My last day was filled with goodbyes to friends that have been unlike any I've ever had. I'd like to be a friend more like them: I felt loved for exactly who I was without any stipulations of what I needed to become. That night I walked in the cold, biting wind past the high school and out the Old Road. I remembered summer morning walks by the river and seeing the bitterroot blossoms opening with the dawn. The lights of Gardiner were bright across the river and a myriad of stars glittered above my head. I saw my old favorite, Orion, as well as Taurus the Bull, the Pleiades, the Dippers, and the North Star hanging where it always does. Running over my head, right in line with my own footsteps, flowed the Milky Way. It looked like a great, white rainbow filled with stars. I stood there until I lost the feeling in my fingers and toes.
It was such a cold night I didn't sleep well. But perhaps it had nothing to do with the cold.
In the morning, Christmas Eve morning, I walked through the Roosevelt Arch and reached out to touch its cold basalt. I soaked up views of Electric Peak as I walked. I walked across the bridge as I did every day for the past year going to and from work. I remembered the owl I saw, the wolves I heard, and the changes each day in the Yellowstone River. I looked down and saw chunks of ice floating downstream. A doe with her fawn eyed me as their hooves clattered across the bridge.
I drove away from Gardiner a few hours later. I watched the Arch grow smaller and smaller in my review mirror until it disappeared entirely. That was almost a month ago and I've sorted through my feelings since then and am left with three thoughts, none of which are mine originally.
First, John Muir wrote, "In every walk with nature one receives far more than he seeks." That is exactly how I feel about my time in Yellowstone. The reasons I came were good reasons, but the lessons I learned and the people I came to know were much, much more than I could have dreamed. I count my time there as a great blessing in my life.
Second, this fall I gave a presentation about what it means to love a place. I have thought about that a lot. With those thoughts, I've remembered a poem by ee cummings.
love is a place
& through this place of
love move
(with brightness of peace)
all places
There are places I love and I see them wherever I go.
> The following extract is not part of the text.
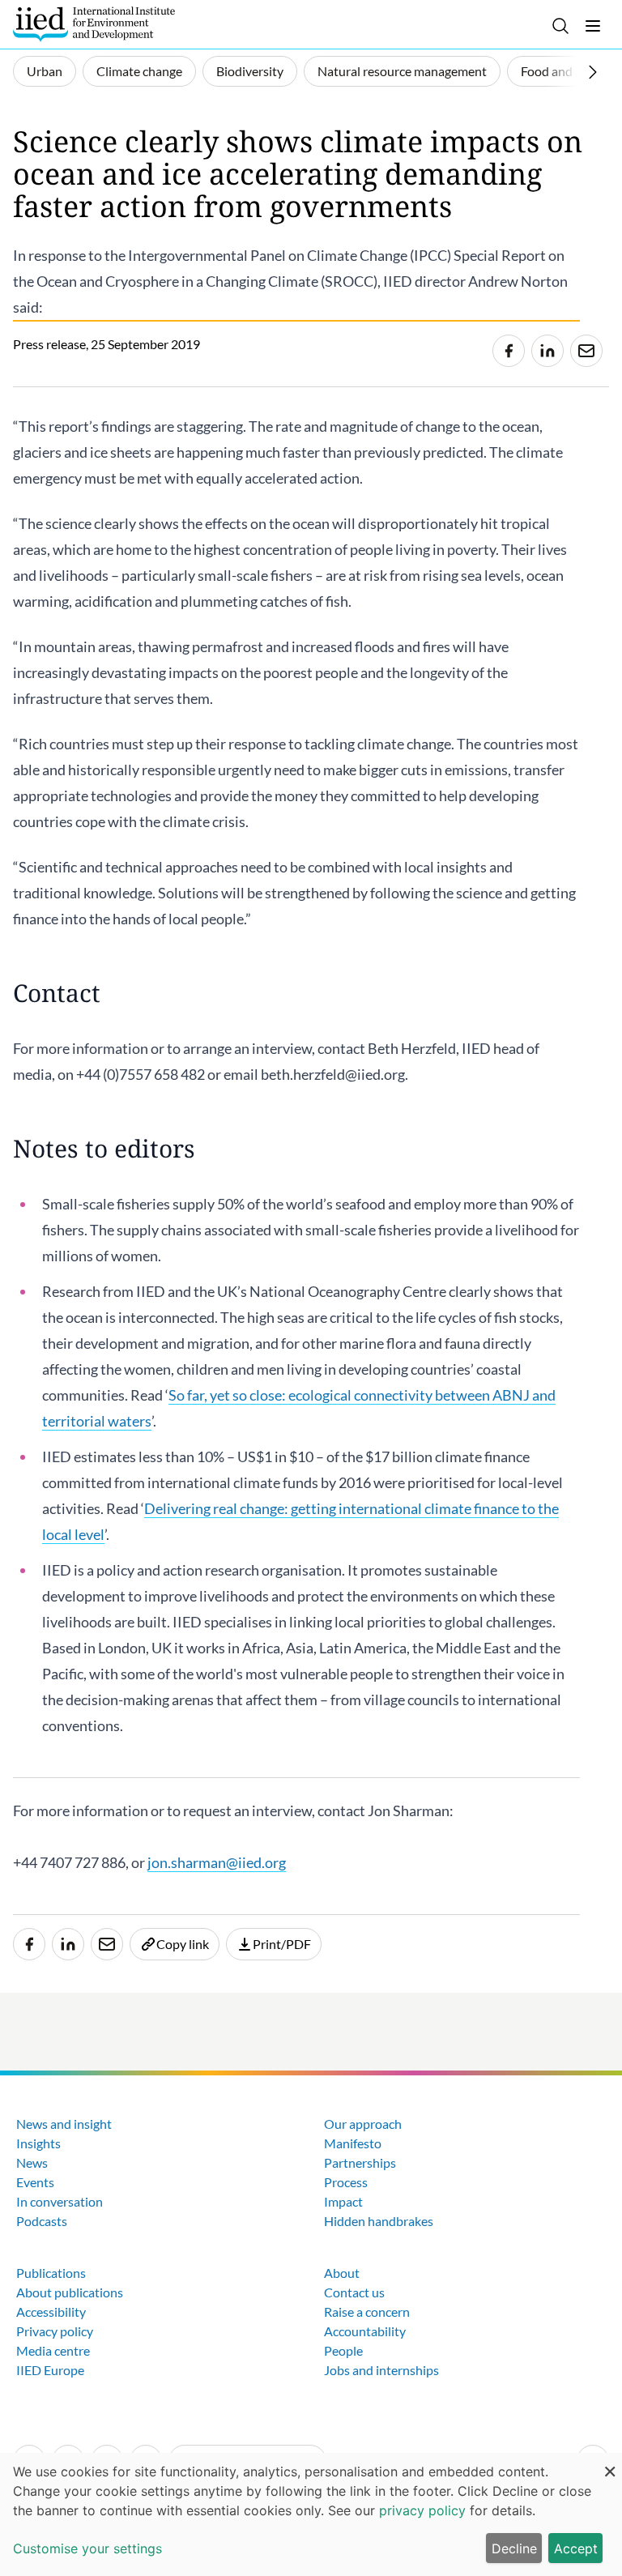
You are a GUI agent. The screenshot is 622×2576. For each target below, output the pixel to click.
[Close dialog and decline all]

All places are connected through my memory of them and I continue to see them wherever I go. I've learned that leaving a place doesn't mean I love it less.
Finally, Yellowstone has been like Narnia to me. I wrote about that when I arrived in Montana. I thought that I had come to the final book where the Pevensie children come to Narnia to stay. Instead, I learned that I was actually only at the beginning of the story. I came to Yellowstone, had great adventures, and met people that I hated to leave. Although I thought I'd stay in that magical world I was called back here as surely as if Aslan had come to fetch me himself. But, just like all who tangle with powerful magic, it has changed me. I see things differently now.